**What to work on**
Whenever a line in the records below contains "computer", pick it out.

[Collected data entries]
▼
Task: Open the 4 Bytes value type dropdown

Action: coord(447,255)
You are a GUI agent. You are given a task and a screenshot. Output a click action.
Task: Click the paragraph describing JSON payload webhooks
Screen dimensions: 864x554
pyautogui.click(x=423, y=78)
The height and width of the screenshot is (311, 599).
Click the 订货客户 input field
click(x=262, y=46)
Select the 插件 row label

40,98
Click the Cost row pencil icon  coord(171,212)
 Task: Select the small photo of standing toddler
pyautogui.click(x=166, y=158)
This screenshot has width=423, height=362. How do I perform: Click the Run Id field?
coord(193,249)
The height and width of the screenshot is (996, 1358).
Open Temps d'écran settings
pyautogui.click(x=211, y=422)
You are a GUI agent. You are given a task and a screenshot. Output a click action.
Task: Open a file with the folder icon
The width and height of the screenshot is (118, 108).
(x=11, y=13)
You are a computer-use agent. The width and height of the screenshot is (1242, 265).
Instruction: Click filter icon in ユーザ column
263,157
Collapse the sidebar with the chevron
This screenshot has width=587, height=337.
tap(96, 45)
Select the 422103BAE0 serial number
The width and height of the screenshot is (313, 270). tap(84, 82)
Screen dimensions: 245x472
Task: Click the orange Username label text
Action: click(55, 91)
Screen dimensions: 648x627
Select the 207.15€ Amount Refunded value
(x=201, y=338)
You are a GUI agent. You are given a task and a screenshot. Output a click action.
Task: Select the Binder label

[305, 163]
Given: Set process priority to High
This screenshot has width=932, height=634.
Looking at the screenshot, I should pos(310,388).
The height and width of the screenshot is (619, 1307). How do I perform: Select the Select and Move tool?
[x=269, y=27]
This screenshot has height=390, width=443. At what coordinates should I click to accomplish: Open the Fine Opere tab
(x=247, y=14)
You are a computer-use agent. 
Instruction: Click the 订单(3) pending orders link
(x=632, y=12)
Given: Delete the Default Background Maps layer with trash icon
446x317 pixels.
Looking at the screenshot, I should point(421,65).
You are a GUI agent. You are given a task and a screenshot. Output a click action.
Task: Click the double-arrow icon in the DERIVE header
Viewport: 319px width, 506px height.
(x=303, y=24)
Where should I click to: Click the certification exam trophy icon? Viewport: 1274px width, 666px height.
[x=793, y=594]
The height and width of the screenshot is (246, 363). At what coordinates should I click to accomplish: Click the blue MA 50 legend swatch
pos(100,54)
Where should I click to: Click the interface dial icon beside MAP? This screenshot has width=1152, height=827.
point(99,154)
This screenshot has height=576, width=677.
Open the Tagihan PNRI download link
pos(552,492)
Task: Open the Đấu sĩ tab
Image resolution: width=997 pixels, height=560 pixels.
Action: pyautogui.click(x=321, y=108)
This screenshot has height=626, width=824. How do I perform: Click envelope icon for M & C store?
▲
**Answer space**
You are a computer-use agent. The width and height of the screenshot is (1242, 265).
You are a computer-use agent. 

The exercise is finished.